The quality contract says:
amount > 0
currency in ISO-4217 allowlist
caseId exists in canonical case table
issuedAt >= case.openedAt
issuedAt <= now + allowed_clock_skew
A schema parser cannot infer those rules. The pipeline must encode them.
3. Core Data Quality Dimensions
Most quality rules fall into a small number of dimensions.
| Dimension | Question | Example |
|---|---|---|
| Completeness | Is required data present? | caseId must not be blank |
| Validity | Does value match allowed domain? | status must be one of known states |
| Accuracy | Does value reflect reality? | penalty amount matches authoritative ledger |
| Consistency | Do fields agree with each other? | closedAt >= openedAt |
| Uniqueness | Is identity duplicated? | one active case per external complaint ID |
| Referential integrity | Does referenced entity exist? | officer ID exists |
| Timeliness | Is data fresh enough? | source delay under 15 minutes |
| Order correctness | Are state transitions legal? | cannot close before opening |
| Conformity | Does format follow convention? | normalized country code |
| Stability | Has distribution changed unexpectedly? | status ratio drift spike |
| Reconciliation | Does sink match source? | counts/checksums/balances match |
A good contract does not merely say “data must be high quality.” It specifies which dimensions matter for which dataset.
4. Rule Severity: Not Every Violation Should Stop the Pipeline
A common beginner mistake is binary thinking:
valid -> process
invalid -> fail
Production systems need a richer policy.
| Severity | Meaning | Typical Action |
|---|---|---|
| Fatal | Data is unsafe; continuing corrupts output | fail batch, stop publish, page owner |
| Quarantine | Record is unsafe but pipeline can continue | route record to quarantine/DLQ |
| Warning | Suspicious but not immediately unsafe | process and emit metric/alert |
| Informational | Useful for trend monitoring | process and record observation |
| Consumer-specific | Unsafe for one consumer, safe for another | publish with quality annotation or split output |
Example:
rules:
- id: case-id-required
severity: fatal
action: quarantine_record
- id: officer-reference-missing
severity: warning
action: publish_with_quality_flag
- id: source-delay-high
severity: warning
action: alert_if_sustained
- id: total-count-reconciliation-failed
severity: fatal
action: block_partition_publish
Quality rules are not only predicates. They are predicates plus consequences.
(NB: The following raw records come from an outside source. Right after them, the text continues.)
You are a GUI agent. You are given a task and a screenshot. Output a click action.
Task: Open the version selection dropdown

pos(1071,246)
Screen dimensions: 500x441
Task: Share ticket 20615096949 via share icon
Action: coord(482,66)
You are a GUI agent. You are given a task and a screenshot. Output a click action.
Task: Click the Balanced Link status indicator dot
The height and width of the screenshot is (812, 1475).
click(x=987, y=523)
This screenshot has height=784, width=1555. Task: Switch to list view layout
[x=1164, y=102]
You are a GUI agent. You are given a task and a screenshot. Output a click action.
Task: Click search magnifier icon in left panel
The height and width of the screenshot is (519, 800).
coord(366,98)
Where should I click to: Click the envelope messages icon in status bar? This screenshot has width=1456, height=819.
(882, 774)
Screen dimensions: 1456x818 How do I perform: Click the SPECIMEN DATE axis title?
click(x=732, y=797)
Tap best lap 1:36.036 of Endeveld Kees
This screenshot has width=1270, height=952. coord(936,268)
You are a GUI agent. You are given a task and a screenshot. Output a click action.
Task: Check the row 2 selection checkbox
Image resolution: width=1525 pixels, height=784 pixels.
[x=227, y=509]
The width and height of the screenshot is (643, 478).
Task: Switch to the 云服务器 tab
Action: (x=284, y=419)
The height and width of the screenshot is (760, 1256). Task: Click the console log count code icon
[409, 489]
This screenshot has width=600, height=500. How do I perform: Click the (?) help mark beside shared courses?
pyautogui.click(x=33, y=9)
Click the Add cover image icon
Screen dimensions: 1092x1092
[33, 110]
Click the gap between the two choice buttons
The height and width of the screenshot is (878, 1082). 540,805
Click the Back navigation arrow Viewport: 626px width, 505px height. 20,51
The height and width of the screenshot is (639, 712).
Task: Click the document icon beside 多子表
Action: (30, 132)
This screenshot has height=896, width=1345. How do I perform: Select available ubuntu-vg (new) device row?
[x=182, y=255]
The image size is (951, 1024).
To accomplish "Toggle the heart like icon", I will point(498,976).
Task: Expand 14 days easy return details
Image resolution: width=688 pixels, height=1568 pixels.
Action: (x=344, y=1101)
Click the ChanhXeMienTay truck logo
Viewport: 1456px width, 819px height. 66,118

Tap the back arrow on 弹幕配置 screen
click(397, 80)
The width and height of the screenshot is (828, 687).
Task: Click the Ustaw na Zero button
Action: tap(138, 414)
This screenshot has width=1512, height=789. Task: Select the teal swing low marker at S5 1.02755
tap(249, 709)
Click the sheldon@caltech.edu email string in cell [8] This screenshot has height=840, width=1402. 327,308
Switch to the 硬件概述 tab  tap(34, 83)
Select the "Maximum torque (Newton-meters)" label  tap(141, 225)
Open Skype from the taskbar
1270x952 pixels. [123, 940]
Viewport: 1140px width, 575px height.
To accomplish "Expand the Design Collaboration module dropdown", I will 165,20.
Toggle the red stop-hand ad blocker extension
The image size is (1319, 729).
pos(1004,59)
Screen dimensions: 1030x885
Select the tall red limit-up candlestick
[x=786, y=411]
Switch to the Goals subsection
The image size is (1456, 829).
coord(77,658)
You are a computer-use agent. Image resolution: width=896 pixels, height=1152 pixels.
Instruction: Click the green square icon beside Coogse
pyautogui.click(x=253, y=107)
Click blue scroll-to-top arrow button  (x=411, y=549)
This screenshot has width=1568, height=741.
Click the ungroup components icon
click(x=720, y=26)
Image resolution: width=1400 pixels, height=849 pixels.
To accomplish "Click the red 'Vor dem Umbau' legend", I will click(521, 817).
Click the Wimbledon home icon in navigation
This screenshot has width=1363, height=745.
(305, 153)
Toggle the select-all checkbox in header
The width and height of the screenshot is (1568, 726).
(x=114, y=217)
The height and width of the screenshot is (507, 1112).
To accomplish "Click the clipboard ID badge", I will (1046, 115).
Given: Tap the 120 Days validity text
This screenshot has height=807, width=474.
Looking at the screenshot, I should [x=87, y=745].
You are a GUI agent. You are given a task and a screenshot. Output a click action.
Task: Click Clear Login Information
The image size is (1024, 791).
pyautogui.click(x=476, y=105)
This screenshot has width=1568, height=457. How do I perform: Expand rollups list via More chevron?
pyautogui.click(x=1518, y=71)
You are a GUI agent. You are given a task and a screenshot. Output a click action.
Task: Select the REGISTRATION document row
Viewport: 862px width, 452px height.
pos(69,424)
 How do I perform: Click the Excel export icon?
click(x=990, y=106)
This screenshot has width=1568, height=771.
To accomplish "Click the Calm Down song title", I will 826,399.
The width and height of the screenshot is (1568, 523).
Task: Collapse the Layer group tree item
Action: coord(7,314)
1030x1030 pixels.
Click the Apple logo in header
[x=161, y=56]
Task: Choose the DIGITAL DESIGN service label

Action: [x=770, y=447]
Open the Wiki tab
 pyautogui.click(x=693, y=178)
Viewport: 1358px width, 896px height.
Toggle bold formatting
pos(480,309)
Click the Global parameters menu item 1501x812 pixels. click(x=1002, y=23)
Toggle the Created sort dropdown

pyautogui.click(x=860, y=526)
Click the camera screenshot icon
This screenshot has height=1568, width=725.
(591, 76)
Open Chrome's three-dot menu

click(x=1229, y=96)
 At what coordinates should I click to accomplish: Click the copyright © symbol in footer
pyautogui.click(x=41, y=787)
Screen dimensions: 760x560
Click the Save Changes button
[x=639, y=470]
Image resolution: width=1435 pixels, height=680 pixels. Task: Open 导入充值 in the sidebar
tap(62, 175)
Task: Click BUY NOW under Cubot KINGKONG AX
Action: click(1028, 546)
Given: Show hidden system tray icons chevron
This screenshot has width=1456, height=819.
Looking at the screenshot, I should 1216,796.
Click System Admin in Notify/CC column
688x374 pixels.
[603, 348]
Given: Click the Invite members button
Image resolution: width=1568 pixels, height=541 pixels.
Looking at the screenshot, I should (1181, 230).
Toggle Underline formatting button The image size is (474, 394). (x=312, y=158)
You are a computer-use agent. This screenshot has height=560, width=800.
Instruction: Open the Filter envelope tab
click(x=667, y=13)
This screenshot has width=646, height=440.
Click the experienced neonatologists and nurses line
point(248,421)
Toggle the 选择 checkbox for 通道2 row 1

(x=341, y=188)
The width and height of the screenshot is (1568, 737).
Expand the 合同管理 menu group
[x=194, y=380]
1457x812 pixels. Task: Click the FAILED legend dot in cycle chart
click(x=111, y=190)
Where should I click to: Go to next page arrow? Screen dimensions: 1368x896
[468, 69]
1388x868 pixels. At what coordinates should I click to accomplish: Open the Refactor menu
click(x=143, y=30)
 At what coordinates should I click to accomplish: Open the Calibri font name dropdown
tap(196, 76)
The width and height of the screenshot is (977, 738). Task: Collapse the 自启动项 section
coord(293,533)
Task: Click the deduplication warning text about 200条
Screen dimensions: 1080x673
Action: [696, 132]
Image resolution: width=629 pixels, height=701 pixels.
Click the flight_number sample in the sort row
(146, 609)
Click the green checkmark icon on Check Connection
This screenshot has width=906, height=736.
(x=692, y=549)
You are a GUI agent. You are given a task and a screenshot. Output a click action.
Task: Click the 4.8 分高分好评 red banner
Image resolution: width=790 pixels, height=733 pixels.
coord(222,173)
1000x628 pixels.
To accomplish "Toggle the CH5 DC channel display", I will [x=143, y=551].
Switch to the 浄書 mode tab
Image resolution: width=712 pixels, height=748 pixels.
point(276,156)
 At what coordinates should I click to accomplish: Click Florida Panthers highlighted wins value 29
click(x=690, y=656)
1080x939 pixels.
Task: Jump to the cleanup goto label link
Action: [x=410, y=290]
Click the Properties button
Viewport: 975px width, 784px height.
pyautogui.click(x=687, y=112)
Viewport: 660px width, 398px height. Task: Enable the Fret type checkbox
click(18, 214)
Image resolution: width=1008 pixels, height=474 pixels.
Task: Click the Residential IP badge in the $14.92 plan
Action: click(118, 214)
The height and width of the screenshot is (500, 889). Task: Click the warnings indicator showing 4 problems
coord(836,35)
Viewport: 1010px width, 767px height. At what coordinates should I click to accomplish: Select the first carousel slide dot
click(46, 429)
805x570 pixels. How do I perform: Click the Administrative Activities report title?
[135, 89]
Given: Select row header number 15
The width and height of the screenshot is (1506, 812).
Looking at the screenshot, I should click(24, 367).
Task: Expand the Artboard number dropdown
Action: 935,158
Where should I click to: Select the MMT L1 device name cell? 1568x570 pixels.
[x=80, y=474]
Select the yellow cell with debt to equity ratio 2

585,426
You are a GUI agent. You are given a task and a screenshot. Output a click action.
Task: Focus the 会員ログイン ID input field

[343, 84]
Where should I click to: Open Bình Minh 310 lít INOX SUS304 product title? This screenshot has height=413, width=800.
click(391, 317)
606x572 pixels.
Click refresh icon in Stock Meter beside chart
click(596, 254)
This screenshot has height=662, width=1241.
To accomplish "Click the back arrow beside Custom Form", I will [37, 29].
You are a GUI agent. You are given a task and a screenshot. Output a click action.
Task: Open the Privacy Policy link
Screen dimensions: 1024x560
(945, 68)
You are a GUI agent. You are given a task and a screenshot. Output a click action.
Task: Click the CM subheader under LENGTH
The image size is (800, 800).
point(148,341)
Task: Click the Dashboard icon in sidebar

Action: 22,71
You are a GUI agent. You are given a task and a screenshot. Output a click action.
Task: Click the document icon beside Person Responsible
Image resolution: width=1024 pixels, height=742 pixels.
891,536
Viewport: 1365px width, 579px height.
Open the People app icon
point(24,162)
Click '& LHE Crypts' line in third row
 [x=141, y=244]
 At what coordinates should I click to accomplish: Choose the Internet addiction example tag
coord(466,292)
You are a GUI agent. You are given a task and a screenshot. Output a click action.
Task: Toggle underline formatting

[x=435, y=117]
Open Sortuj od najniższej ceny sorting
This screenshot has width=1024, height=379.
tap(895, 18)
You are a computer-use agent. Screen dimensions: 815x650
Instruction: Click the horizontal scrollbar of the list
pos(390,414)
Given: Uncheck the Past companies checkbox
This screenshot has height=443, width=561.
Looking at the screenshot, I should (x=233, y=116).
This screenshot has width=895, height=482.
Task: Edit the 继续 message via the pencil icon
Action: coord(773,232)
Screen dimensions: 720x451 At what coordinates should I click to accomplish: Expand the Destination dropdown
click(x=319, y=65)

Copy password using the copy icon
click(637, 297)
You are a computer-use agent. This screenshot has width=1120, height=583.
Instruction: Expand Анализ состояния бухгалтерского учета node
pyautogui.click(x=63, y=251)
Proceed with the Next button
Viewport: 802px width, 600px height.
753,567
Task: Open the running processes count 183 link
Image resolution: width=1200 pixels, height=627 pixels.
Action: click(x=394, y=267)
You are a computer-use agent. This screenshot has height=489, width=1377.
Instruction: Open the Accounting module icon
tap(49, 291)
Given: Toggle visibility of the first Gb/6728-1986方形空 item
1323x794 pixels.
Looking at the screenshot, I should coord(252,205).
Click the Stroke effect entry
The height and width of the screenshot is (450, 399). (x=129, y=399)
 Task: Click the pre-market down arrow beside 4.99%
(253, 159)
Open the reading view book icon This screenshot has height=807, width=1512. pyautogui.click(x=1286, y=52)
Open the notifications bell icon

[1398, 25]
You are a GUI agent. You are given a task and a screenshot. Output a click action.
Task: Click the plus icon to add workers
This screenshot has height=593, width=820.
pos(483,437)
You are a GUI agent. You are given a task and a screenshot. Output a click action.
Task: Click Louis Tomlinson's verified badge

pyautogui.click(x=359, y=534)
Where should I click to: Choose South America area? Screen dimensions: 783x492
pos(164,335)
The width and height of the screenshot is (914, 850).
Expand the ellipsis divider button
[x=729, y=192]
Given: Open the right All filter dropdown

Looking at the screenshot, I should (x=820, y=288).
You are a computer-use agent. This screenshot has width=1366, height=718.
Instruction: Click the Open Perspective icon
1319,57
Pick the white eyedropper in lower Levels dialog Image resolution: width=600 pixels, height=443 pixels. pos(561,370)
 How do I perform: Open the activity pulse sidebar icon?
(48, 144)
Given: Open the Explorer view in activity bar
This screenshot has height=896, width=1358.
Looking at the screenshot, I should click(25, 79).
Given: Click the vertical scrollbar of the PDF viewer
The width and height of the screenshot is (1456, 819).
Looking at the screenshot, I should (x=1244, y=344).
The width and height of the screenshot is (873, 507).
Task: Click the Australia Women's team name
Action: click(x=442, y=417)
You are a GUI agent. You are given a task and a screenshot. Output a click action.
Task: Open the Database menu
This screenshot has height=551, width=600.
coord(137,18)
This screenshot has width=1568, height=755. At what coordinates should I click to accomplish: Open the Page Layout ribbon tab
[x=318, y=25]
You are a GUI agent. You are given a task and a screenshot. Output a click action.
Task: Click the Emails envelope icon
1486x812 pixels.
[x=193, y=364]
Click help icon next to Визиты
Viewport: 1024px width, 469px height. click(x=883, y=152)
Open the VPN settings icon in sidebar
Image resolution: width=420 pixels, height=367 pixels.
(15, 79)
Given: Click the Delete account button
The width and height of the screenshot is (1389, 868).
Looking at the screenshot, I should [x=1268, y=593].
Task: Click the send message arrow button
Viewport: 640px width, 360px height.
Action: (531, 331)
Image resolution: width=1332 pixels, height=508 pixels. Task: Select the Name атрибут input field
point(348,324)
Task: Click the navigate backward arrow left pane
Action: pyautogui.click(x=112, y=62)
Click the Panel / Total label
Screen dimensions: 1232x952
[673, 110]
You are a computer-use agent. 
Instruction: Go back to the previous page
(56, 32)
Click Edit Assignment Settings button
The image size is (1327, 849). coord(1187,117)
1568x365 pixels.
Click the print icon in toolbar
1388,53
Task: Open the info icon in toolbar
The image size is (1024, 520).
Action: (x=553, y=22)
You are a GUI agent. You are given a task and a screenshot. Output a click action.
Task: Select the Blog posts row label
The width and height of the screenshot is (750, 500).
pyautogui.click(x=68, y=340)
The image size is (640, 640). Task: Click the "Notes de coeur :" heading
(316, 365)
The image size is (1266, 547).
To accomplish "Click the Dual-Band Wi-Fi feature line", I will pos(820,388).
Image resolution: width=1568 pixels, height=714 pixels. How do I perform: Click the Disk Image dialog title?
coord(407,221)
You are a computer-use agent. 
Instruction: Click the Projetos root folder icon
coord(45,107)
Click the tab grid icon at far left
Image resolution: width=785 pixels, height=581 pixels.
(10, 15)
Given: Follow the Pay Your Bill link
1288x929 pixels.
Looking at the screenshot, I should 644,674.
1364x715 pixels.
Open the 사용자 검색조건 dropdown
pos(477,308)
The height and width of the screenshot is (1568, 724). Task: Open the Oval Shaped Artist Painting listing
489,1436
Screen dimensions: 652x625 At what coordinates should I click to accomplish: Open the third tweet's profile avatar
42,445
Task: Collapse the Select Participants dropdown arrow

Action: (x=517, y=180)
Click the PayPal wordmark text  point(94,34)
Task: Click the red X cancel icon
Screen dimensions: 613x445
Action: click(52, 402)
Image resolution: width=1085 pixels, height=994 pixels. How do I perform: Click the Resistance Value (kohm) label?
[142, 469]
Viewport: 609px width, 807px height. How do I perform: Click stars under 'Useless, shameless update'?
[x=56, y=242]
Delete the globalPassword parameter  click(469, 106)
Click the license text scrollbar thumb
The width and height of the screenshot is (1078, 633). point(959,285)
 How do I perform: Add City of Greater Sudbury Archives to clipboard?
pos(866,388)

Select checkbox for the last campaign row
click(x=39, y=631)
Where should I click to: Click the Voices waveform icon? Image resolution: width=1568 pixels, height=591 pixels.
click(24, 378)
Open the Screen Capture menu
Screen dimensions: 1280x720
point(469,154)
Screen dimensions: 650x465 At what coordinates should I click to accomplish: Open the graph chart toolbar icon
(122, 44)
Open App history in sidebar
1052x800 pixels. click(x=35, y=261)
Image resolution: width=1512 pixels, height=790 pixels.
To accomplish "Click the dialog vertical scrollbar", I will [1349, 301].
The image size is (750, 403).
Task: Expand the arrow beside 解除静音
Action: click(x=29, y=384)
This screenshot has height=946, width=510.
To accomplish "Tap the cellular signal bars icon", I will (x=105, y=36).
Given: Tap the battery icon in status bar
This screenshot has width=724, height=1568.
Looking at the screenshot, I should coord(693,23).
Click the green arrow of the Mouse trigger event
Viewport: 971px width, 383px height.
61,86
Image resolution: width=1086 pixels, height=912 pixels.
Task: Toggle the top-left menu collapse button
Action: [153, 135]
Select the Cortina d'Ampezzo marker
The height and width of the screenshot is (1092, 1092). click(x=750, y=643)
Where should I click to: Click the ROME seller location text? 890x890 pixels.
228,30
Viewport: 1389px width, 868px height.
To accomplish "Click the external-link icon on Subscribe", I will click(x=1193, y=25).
5. Quality Contract Layers
The same data may have different quality expectations at different pipeline layers.
Raw Layer
Raw layer should preserve evidence.
Rules here are usually about intake safety:
- file is complete
- record has source identity
- payload is stored immutably
- ingestion metadata exists
- source partition/checkpoint is known
Raw layer may accept malformed payloads because the purpose is capture.
Parsed Layer
Parsed layer validates shape:
- deserialization succeeds
- schema version is recognized
- required structural fields exist
- field types and formats are valid
Invalid records may go to parse quarantine.
Canonical Layer
Canonical layer validates domain meaning:
- identity is valid
- state transition is allowed
- timestamps are coherent
- references exist or are explicitly unresolved
- PII classification is correct
- domain enum mapping is known
This is usually the most important contract boundary.
Curated/Product Layer
Curated layer validates consumer readiness:
- aggregates reconcile
- dimensions join successfully
- freshness SLA is met
- duplicate rate below threshold
- row count is within expected range
- late corrections handled
Serving Sink
Serving sink validates publication correctness:
- output table/index received expected records
- materialized view version advanced
- query-serving freshness is within SLA
- published partition is complete
- access/masking policy is applied
The mistake is applying one rule set everywhere. Quality expectations should become stricter as data moves toward trusted outputs.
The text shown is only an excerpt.